- [Task to complete] Locate the line that contains "Task: Toggle loop preview in Files panel" in the data that follows. Copy it and every subsequent line to the end, exactly, excluding pictures.

- [Recorded data]
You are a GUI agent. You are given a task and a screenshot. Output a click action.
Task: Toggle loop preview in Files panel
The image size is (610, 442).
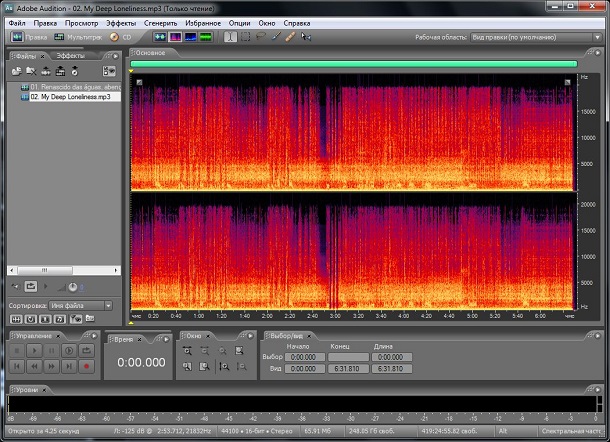click(x=31, y=287)
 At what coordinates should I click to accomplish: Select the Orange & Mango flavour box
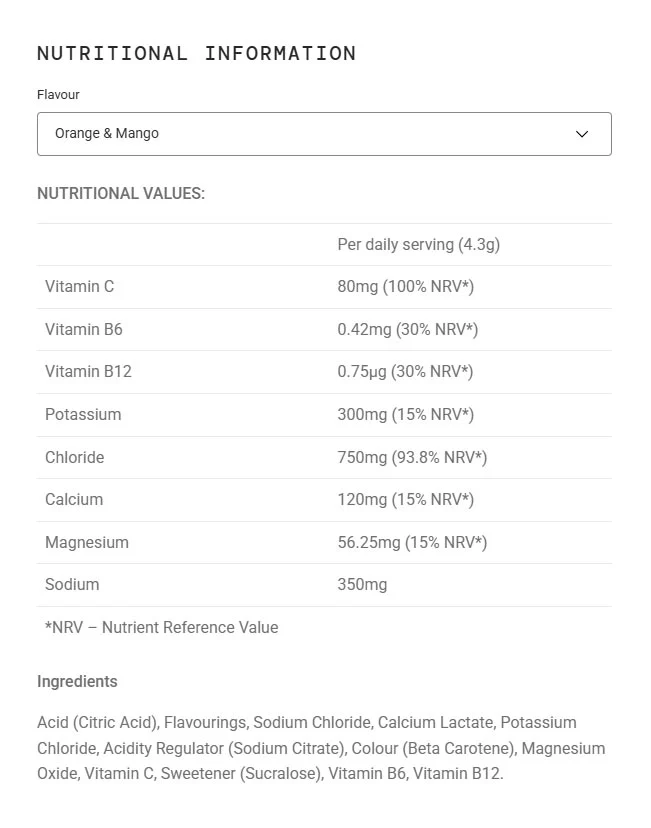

- [Solution to the problem]
Task: Toggle loop preview in Files panel
The image size is (610, 442).
click(x=31, y=287)
 At what coordinates should I click to accomplish: Select the Orange & Mango flavour box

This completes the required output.